In the xy-plane, the coordinates of point P are \((1.2, -0.5)\). The coordinates of point Q are \((4.7, \mathrm{y})\), where...

1. TRANSLATE the problem information

• Given information:
  • Point P has coordinates \((1.2, -0.5)\)
  • Point Q has coordinates \((4.7, y)\) where y is positive
  • Distance between P and Q is 3.7 units
• We need to find the value of y

2. INFER the approach

• Since we have two points and the distance between them, we should use the distance formula
• The distance formula will create an equation with y as the unknown

3. TRANSLATE the distance formula

• Distance formula: \(\mathrm{d} = \sqrt{(\mathrm{x}_2 - \mathrm{x}_1)^2 + (\mathrm{y}_2 - \mathrm{y}_1)^2}\)
• Substituting our values: \(3.7 = \sqrt{(4.7 - 1.2)^2 + (y - (-0.5))^2}\)
• Simplifying: \(3.7 = \sqrt{(3.5)^2 + (y + 0.5)^2}\)

4. SIMPLIFY the equation

• Calculate: \(3.7 = \sqrt{12.25 + (y + 0.5)^2}\)
• Square both sides to eliminate the square root: \(3.7^2 = 12.25 + (y + 0.5)^2\)
• Calculate: \(13.69 = 12.25 + (y + 0.5)^2\) (use calculator)
• Isolate the squared term: \((y + 0.5)^2 = 13.69 - 12.25 = 1.44\)

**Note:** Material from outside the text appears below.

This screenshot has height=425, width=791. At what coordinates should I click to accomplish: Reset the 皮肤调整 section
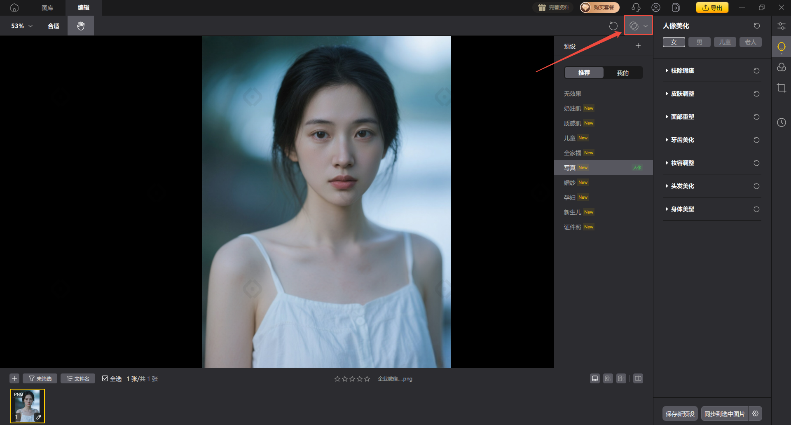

5. SIMPLIFY further to solve for y

• Take the square root of both sides: \(y + 0.5 = ±\sqrt{1.44}\)
• Calculate: \(y + 0.5 = ±1.2\) (use calculator)
• This gives us two possibilities:
  • \(y + 0.5 = 1.2 → y = 0.7\)
  • \(y + 0.5 = -1.2 → y = -1.7\)

6. APPLY CONSTRAINTS to select the final answer

• The problem states that y is positive
• Since -1.7 is negative, we reject this solution
• Therefore: \(y = 0.7\)

Answer: A

Why Students Usually Falter on This Problem

Most Common Error Path:

Weak SIMPLIFY execution: Students make algebraic errors when working with the distance formula, especially when squaring both sides or dealing with the nested operations.

Common mistakes include calculating \(3.7^2\) incorrectly, making sign errors with \((y + 0.5)\), or errors in isolating the squared term. These computational errors lead to incorrect values and cause students to select wrong answer choices or become confused about which approach to take.

Second Most Common Error:

Poor APPLY CONSTRAINTS reasoning: Students find both \(y = 0.7\) and \(y = -1.7\) but fail to recognize that the problem specifies y must be positive.

Without applying this constraint, they might select the wrong answer or become uncertain about which solution is correct. This may lead them to select Choice B (1.2) if they confuse the constraint with the calculated square root value, or guess randomly between the positive solutions.

The Bottom Line:

This problem requires careful algebraic manipulation of the distance formula combined with attention to the given constraints. Success depends on systematic execution of each step rather than rushing through the calculations.